Автор книги: Павел Фокин
Жанр: Биографии и Мемуары, Публицистика
Возрастные ограничения: +12
сообщить о неприемлемом содержимом
Текущая страница: 7 (всего у книги 23 страниц) [доступный отрывок для чтения: 8 страниц]
– Ну, а примеры?
– „Евгений Онегин“, „Герой нашего времени“, „Шинель“, а, может быть… может быть, и „Василий Тёркин“.
– Но есть и другие, очень значительные уже с самого начала, философские: „Война и мир“, „Отцы и дети“, „Преступление и наказание“?
– Ну, если вы действительно ничуть не сомневаетесь в своих силах, если не боитесь с самого начала взять перед читателем обязательство рассказать ему о том, что такое война, а что такое мир, тогда другое дело. Все другое дело, что выше нашего суда». [2; 278]
Владимир Яковлевич Лакшин:
«Давать название рукописи, „крестить“ ее было обычно его привилегией. Он и нас всех вызывал соревноваться в придумывании названия, если авторское не подходило. Но редко кто мог составить ему конкуренцию. Им были придуманы названия „На Иртыше“, „Семеро в одном доме“, „Годы и войны“, да и множеству других повестей, рассказов и статей стал он крестным отцом». [4; 138]
Алексей Иванович Кондратович:
«Если ему рукопись не нравилась, он говорил это без обиняков и невзирая на лица. Иногда даже было страшно слушать, что он говорит и кому говорит, – обычная житейская дипломатия как-то не давалась ему всю жизнь». [2; 347]
Владимир Яковлевич Лакшин. Из дневника:
«25.XII.1963
Бездарный беллетрист Кочнев принес в редакцию роман – пухлый кирпич верстки; уже пристроил свое детище в какое-то захудалое издательство и хотел предварительно осчастливить им журнал.

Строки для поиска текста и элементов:
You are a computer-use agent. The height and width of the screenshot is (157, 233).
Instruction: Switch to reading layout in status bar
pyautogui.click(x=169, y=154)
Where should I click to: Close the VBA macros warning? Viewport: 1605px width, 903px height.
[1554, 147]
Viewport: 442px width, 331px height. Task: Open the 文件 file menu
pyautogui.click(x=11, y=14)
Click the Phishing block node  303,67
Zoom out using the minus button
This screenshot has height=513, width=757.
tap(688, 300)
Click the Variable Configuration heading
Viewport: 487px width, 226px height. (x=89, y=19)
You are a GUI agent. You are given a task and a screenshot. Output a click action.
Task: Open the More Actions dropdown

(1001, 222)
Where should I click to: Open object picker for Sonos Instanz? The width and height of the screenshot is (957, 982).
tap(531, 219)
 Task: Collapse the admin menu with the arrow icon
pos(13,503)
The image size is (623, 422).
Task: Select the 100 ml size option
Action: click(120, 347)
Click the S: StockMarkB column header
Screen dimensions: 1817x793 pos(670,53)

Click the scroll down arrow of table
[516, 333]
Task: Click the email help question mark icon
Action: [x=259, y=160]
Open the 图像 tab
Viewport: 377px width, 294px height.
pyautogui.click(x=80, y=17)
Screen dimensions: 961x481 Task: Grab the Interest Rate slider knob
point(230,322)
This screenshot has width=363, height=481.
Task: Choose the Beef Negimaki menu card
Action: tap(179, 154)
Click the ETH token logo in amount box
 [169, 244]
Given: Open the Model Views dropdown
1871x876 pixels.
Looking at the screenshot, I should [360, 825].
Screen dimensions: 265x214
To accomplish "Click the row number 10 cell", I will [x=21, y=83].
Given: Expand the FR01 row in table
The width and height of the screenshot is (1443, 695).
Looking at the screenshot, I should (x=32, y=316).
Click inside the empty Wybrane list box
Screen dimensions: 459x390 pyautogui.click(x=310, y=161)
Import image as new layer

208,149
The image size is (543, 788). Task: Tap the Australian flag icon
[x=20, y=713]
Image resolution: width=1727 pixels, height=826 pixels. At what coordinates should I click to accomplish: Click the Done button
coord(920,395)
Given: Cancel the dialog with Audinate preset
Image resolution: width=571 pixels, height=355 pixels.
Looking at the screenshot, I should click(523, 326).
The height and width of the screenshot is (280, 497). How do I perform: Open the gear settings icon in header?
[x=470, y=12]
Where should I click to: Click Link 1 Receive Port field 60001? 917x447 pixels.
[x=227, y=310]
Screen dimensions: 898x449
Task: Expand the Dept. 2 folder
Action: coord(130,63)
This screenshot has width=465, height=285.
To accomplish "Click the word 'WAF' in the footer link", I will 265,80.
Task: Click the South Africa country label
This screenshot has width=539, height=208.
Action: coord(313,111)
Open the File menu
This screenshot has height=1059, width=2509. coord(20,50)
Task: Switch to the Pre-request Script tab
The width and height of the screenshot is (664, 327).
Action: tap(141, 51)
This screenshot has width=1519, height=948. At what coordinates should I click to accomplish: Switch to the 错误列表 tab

* Задание *
Кто, согласно дневниковой записи от 25.XII.1963 в тексте страницы, принес в редакцию роман?

* Ответ *
Беллетрист Кочнев.